本文採用透鏡式之太陽集光器來實現自然光導光的目的。透鏡式集光器有高聚光比的特性,但透鏡的太陽光入射角度的容忍度範圍很小,若是平行光相對於透鏡光軸有一傾斜角度,聚焦光點將偏移直射焦點許多,無法將光線導入至導光管中傳播,所以透鏡式太陽集光器通常會搭配太陽追蹤系統,使光線在日照時間內平行透鏡光軸入射。
因此我們提供一種新型結構的靜態式集光器,設計出以導光管中心為圓心,導光管上方一固定距離與固定角度排列多個交錯式的雙層透鏡成半圓弧狀,並進一步優化雙層透鏡成非球面透鏡,使每個第一層透鏡與第二層透鏡負責匯集不同時刻的太陽光,使不同角度的光線經過兩層透鏡後能夠有效的偏折至導光管入光面。
我們參考台灣台北的太陽資訊,包括夏至、春分、秋分及冬至,將集光器向南傾斜兩種角度分別對準夏至與春秋分,模擬集光器與只有導光管收光能力之比較。根據模擬結果,此集光器在日照時間內有穩定的光通量輸出。
In recent years, due to the awareness of environmental protection, the use of green energy gets more and more attention around the world. Industry and academia focus on the use of sunlight to provide indoor lighting and save energy.
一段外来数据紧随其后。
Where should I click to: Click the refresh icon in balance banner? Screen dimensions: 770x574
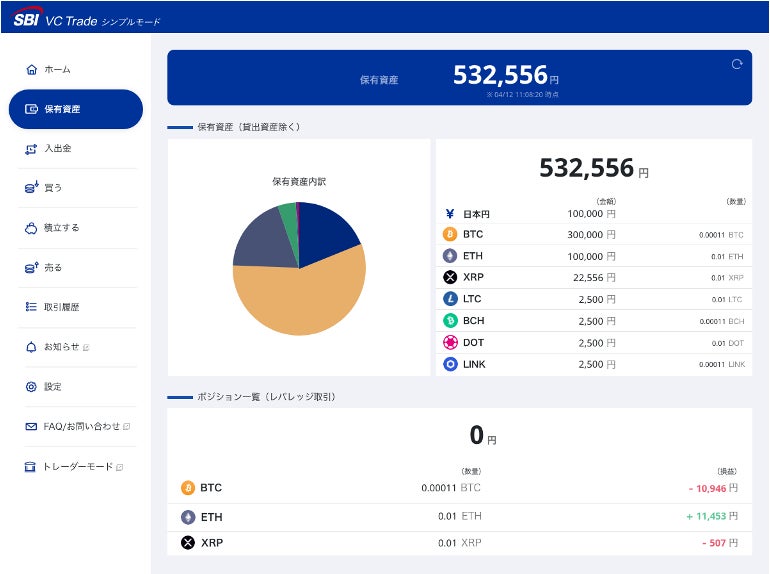(737, 64)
One of the structures of solar concentrator is using lens to collect light, which features a high concentration ratio. But the acceptance of incident light angle of lens-type concentrator is quite small. If there is a tilted angle θ between parallel light and optical axis of lens, the focal point shifts from the original position and cannot be guided to light pipe. So the lens-type concentrator usually goes with dynamic sun tracking system to make the optical axis of lens parallel sunlight.
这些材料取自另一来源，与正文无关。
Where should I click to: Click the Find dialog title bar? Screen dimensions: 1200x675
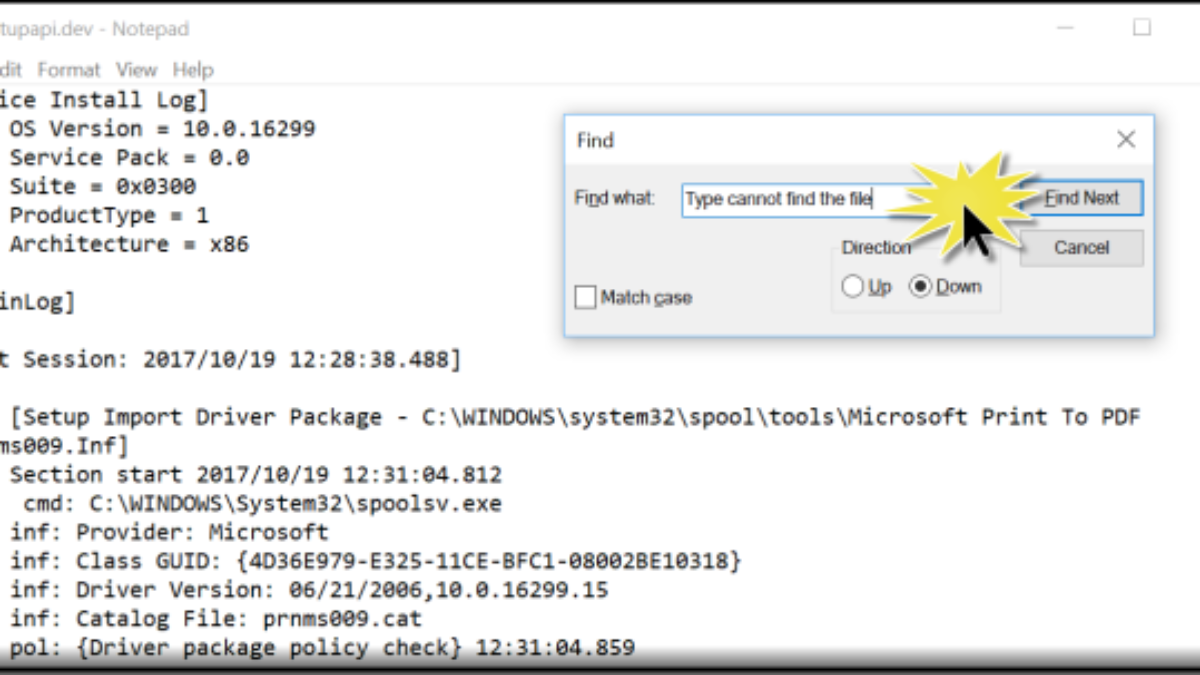[x=800, y=140]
Therefore, we propose a novel static solar concentrator without high-cost sun tracking system, which contains collection and transmission parts; the collection part is the array of interlaced two-layer lenses in semi-circular arrangement and two-layer lenses comprise the first-layer lens at the top and the second-layer lens at the bottom; the transmission part is one acrylic light pipe. Furthermore, we optimize the aspheric coefficients of lens. Each first and second-layer lens is responsible for collecting sunlight at corresponding time. So sunlight with different incident angles in daytime passes through two-layer lenses that refracted to light pipe effectively.
We simulate the concentrating performance of the concentrator and only light pipe under real solar radiation in the summer solstice, vernal equinox, and winter solstice in Taipei city, Taiwan. According to the simulation results, the concentrator in this paper can provide steady luminous flux in daytime for kinds of lighting application.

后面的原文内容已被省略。